Dafür interessieren wir uns sehr. Wir wollen diesen Prozess zusammen mit der IG aufgleisen und mit unserer Bevölkerung durchführen. Bedingung ist, dass wir über genügend finanzielle und personelle Ressourcen verfügen. Ich bin zuversichtlich, dass uns das gelingt. Die neue Stadtplanerin wird Ende Mai ihre Stelle antreten.

Vor einem Jahr wurde bekannt, dass Sie kandidieren. Nun sind Sie als erste Frau Ammann von Brugg. Sehen Sie Stadt anders als vor der Wahl?

Ich komme von der Umweltnaturwissenschaft und vergleiche die Erfahrung mit derjenigen, die ich als Studentin mit der Botanik machte. Am Anfang muss man jede Pflanzenart mühsam lernen.
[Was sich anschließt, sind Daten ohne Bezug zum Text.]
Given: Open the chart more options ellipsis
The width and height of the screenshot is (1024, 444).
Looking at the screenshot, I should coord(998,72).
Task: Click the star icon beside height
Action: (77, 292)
Je mehr man sich aber mit der Thematik beschäftigt und darüber weiss, desto grösser und schöner wird die Vielfalt, die man entdeckt. Mit der Stadt geht es mir jetzt auch so. Ich hatte sie schon immer gerne. Seit ich im Amt bin, sehe ich in viele Themen tiefer hinein. Das schärft mein Bewusstsein und verstärkt meine Bindung zur Stadt und ihrer Bevölkerung. Das ist eine tolle Erfahrung, die ich auf keinen Fall missen möchte.